The Equal Employment Opportunity Commission and Department of Justice issued guidance last summer on how businesses that use algorithms in hiring—algorithms that may expect people to look or behave a certain way—can stay in compliance with the Americans with Disabilities Act. Such guidance shows how AI policy can overlap with existing law and involve many different communities and use cases.
Alex Engler, a fellow at the Brookings Institution, says he’s concerned that the US could repeat problems that sank federal privacy regulation last fall. The historic bill was scuppered by California lawmakers who withheld their votes because the law would override the state’s own privacy legislation. “That’s a good enough concern,” Engler says. “Now is that a good enough concern that you’re gonna say we’re just not going to have civil society protections for AI? I don’t know about that.”

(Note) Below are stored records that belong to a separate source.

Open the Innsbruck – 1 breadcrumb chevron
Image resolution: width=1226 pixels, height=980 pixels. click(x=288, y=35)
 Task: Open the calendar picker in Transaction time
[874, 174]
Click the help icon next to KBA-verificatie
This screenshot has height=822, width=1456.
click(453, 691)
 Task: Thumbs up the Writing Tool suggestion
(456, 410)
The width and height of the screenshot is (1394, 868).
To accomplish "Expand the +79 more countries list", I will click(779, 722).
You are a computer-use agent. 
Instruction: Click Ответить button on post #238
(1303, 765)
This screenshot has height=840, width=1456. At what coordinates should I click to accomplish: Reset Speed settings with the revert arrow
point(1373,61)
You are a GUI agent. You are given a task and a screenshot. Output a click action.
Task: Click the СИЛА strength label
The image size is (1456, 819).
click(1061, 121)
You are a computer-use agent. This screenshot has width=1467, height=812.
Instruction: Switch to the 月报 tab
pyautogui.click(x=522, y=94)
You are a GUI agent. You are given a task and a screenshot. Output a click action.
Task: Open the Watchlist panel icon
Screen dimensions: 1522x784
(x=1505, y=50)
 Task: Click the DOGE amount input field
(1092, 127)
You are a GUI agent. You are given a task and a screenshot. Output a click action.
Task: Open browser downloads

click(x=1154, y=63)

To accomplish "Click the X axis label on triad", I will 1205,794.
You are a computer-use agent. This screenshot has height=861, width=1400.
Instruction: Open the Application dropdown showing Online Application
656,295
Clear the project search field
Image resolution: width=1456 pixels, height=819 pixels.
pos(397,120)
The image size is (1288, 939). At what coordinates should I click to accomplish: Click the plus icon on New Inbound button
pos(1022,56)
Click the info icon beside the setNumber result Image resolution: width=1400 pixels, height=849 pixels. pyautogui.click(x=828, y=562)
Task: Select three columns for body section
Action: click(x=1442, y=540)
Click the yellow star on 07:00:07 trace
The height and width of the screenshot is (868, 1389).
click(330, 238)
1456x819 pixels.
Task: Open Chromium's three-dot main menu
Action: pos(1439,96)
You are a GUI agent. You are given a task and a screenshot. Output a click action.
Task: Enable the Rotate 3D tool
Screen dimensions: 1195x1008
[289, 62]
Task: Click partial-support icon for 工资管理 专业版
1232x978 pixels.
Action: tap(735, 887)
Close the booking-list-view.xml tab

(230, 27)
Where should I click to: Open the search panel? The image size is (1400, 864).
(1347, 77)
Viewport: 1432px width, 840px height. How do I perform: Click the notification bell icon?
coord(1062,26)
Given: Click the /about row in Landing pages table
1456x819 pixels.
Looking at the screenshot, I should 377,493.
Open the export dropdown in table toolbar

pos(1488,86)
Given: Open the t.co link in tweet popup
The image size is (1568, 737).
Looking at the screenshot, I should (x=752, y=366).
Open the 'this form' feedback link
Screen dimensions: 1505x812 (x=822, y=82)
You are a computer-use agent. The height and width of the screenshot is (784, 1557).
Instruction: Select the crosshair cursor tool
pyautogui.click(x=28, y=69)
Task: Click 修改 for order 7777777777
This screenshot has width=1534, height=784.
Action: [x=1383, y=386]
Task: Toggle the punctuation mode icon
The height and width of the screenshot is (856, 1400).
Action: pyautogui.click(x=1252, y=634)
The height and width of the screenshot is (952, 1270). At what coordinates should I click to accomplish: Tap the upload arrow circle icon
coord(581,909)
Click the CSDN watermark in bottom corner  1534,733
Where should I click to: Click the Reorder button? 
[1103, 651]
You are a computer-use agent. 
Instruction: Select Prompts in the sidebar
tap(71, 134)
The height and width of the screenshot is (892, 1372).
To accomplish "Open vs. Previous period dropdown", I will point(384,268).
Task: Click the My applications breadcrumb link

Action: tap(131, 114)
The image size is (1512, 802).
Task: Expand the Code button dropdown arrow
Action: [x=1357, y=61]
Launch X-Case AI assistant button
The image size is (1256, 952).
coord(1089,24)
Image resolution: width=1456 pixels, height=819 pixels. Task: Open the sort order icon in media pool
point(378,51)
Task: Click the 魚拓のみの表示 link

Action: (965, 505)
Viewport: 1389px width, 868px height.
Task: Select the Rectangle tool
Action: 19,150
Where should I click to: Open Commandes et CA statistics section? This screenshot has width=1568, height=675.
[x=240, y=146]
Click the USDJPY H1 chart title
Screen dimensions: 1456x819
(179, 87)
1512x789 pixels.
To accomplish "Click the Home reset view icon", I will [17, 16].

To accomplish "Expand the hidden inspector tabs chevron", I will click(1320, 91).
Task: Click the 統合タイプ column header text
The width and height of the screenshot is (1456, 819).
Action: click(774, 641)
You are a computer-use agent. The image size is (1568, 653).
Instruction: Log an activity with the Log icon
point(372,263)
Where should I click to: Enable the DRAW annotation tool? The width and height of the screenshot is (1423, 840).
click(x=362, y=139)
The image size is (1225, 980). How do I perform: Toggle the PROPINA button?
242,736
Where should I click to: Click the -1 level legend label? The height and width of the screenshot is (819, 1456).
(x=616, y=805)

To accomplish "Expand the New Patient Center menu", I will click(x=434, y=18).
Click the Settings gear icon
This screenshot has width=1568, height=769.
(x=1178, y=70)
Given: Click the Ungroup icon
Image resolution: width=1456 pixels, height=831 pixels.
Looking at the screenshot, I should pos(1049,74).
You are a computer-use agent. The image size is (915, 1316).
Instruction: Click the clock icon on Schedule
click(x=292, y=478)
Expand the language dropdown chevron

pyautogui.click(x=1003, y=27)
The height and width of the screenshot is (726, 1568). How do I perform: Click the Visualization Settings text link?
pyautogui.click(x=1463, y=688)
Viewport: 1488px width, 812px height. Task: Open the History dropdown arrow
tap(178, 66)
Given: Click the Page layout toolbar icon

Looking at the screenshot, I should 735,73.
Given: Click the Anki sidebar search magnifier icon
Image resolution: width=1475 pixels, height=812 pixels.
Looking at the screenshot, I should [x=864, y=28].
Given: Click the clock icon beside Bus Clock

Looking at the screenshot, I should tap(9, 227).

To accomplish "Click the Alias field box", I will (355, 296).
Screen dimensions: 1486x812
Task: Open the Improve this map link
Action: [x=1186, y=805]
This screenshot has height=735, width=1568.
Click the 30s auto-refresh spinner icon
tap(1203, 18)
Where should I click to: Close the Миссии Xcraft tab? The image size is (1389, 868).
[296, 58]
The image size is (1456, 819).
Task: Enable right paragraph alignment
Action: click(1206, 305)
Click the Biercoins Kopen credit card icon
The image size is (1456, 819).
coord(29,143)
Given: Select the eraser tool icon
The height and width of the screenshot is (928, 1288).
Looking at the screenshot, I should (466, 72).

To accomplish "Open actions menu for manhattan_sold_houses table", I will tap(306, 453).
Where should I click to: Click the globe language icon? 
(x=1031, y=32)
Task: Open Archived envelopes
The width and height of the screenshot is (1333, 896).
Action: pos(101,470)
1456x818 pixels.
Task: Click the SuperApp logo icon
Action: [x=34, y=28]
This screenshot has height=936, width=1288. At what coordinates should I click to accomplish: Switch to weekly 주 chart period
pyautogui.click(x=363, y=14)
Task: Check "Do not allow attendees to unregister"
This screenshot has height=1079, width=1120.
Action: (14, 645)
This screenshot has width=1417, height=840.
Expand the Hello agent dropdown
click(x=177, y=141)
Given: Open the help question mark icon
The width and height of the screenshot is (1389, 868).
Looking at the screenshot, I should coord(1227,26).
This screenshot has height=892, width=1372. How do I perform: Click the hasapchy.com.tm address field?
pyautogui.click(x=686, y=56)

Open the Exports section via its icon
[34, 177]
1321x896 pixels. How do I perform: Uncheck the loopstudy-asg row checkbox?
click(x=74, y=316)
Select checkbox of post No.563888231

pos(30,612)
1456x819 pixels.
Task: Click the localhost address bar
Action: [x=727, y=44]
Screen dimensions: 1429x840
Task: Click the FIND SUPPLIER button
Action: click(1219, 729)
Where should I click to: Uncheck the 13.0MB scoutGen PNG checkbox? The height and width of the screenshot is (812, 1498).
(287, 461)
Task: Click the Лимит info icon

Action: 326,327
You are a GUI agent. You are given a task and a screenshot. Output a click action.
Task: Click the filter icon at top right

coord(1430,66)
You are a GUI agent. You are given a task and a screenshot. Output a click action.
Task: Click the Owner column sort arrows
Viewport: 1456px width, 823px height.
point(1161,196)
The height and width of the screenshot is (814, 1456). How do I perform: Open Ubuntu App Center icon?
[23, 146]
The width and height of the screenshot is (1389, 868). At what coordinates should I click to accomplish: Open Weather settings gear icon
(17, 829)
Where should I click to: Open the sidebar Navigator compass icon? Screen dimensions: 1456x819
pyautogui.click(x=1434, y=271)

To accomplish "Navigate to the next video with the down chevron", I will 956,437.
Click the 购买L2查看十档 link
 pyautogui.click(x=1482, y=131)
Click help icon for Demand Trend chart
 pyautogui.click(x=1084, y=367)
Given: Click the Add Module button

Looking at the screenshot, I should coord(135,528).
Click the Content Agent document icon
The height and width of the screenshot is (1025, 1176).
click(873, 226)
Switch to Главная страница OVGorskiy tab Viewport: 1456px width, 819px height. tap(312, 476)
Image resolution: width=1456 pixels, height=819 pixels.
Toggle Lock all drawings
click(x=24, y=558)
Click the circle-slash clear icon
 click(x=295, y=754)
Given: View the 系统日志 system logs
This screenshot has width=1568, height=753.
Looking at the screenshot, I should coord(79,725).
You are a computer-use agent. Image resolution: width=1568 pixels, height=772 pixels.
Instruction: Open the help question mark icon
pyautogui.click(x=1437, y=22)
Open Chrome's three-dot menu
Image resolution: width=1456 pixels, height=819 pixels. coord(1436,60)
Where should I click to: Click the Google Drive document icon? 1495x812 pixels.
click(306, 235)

Though the hearing touched on potential harms of AI—from election disinformation to conceptual dangers that don’t exist yet, like self-aware AI—generative AI systems like ChatGPT that inspired the hearing got the most attention. Multiple senators argued they could increase inequality and monopolization. The only way to guard against that, said Senator Cory Booker, a Democrat from New Jersey who has cosponsored AI regulation in the past and supported a federal ban on face recognition, is if Congress creates rules of the road.